Material shown:

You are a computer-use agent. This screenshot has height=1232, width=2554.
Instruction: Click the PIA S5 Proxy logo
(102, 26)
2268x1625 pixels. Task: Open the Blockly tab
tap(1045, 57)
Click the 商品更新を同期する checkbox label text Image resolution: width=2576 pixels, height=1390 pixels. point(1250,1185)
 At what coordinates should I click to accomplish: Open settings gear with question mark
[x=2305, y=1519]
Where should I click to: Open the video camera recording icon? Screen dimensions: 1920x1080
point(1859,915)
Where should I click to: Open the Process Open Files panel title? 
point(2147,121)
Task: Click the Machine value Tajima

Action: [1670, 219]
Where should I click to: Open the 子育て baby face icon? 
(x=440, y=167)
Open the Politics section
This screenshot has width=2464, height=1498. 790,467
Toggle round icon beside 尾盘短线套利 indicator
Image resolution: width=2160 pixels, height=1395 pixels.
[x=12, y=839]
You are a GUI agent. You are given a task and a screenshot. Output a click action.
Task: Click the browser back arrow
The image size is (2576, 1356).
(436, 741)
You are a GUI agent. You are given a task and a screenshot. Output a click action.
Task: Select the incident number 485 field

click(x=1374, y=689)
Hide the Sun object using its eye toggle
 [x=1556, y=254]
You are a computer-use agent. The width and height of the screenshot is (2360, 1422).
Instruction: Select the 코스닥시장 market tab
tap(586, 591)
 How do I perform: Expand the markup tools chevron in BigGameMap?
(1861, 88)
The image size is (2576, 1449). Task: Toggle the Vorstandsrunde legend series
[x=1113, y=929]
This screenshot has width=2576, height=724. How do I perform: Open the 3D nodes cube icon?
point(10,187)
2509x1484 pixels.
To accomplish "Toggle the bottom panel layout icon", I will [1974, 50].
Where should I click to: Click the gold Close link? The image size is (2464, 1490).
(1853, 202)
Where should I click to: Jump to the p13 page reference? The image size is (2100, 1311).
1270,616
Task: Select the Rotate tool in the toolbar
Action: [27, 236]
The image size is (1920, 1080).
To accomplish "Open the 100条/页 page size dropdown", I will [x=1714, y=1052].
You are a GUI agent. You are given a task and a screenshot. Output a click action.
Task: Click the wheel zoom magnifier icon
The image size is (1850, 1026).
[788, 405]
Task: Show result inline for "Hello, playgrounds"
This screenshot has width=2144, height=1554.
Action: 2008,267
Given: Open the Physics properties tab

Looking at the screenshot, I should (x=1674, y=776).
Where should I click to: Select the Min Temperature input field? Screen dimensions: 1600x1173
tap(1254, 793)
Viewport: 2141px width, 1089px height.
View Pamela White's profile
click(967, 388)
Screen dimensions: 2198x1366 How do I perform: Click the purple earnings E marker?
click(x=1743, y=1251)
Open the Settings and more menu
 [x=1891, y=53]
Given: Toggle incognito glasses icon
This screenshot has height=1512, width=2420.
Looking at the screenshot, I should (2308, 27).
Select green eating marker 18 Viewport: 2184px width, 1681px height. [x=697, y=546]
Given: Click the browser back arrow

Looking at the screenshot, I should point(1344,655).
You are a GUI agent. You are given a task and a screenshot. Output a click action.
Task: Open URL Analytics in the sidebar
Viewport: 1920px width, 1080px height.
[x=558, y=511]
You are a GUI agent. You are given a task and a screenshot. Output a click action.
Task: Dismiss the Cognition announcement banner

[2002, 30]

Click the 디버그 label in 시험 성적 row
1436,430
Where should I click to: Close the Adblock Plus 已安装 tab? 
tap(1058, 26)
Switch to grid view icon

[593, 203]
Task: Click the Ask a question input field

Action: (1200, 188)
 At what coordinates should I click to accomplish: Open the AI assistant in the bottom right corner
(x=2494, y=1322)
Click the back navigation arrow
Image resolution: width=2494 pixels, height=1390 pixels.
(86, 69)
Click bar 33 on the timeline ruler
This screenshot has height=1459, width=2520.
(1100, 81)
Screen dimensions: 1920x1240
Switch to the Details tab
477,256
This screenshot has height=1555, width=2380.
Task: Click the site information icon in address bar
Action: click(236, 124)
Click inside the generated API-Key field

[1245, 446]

Assigned task: Return the full listing unchanged.

Output below:
You are a computer-use agent. This screenshot has height=1232, width=2554.
Instruction: Click the PIA S5 Proxy logo
(102, 26)
2268x1625 pixels. Task: Open the Blockly tab
tap(1045, 57)
Click the 商品更新を同期する checkbox label text Image resolution: width=2576 pixels, height=1390 pixels. point(1250,1185)
 At what coordinates should I click to accomplish: Open settings gear with question mark
[x=2305, y=1519]
Where should I click to: Open the video camera recording icon? Screen dimensions: 1920x1080
point(1859,915)
Where should I click to: Open the Process Open Files panel title? 
point(2147,121)
Task: Click the Machine value Tajima

Action: [1670, 219]
Where should I click to: Open the 子育て baby face icon? 
(x=440, y=167)
Open the Politics section
This screenshot has width=2464, height=1498. 790,467
Toggle round icon beside 尾盘短线套利 indicator
Image resolution: width=2160 pixels, height=1395 pixels.
[x=12, y=839]
You are a GUI agent. You are given a task and a screenshot. Output a click action.
Task: Click the browser back arrow
The image size is (2576, 1356).
(436, 741)
You are a GUI agent. You are given a task and a screenshot. Output a click action.
Task: Select the incident number 485 field

click(x=1374, y=689)
Hide the Sun object using its eye toggle
 [x=1556, y=254]
You are a computer-use agent. The width and height of the screenshot is (2360, 1422).
Instruction: Select the 코스닥시장 market tab
tap(586, 591)
 How do I perform: Expand the markup tools chevron in BigGameMap?
(1861, 88)
The image size is (2576, 1449). Task: Toggle the Vorstandsrunde legend series
[x=1113, y=929]
This screenshot has width=2576, height=724. How do I perform: Open the 3D nodes cube icon?
point(10,187)
2509x1484 pixels.
To accomplish "Toggle the bottom panel layout icon", I will [1974, 50].
Where should I click to: Click the gold Close link? The image size is (2464, 1490).
(1853, 202)
Where should I click to: Jump to the p13 page reference? The image size is (2100, 1311).
1270,616
Task: Select the Rotate tool in the toolbar
Action: [27, 236]
The image size is (1920, 1080).
To accomplish "Open the 100条/页 page size dropdown", I will [x=1714, y=1052].
You are a GUI agent. You are given a task and a screenshot. Output a click action.
Task: Click the wheel zoom magnifier icon
The image size is (1850, 1026).
[788, 405]
Task: Show result inline for "Hello, playgrounds"
This screenshot has width=2144, height=1554.
Action: 2008,267
Given: Open the Physics properties tab

Looking at the screenshot, I should (x=1674, y=776).
Where should I click to: Select the Min Temperature input field? Screen dimensions: 1600x1173
tap(1254, 793)
Viewport: 2141px width, 1089px height.
View Pamela White's profile
click(967, 388)
Screen dimensions: 2198x1366 How do I perform: Click the purple earnings E marker?
click(x=1743, y=1251)
Open the Settings and more menu
 [x=1891, y=53]
Given: Toggle incognito glasses icon
This screenshot has height=1512, width=2420.
Looking at the screenshot, I should (2308, 27).
Select green eating marker 18 Viewport: 2184px width, 1681px height. [x=697, y=546]
Given: Click the browser back arrow

Looking at the screenshot, I should point(1344,655).
You are a GUI agent. You are given a task and a screenshot. Output a click action.
Task: Open URL Analytics in the sidebar
Viewport: 1920px width, 1080px height.
[x=558, y=511]
You are a GUI agent. You are given a task and a screenshot. Output a click action.
Task: Dismiss the Cognition announcement banner

[2002, 30]

Click the 디버그 label in 시험 성적 row
1436,430
Where should I click to: Close the Adblock Plus 已安装 tab? 
tap(1058, 26)
Switch to grid view icon

[593, 203]
Task: Click the Ask a question input field

Action: (1200, 188)
 At what coordinates should I click to accomplish: Open the AI assistant in the bottom right corner
(x=2494, y=1322)
Click the back navigation arrow
Image resolution: width=2494 pixels, height=1390 pixels.
(86, 69)
Click bar 33 on the timeline ruler
This screenshot has height=1459, width=2520.
(1100, 81)
Screen dimensions: 1920x1240
Switch to the Details tab
477,256
This screenshot has height=1555, width=2380.
Task: Click the site information icon in address bar
Action: click(236, 124)
Click inside the generated API-Key field

[1245, 446]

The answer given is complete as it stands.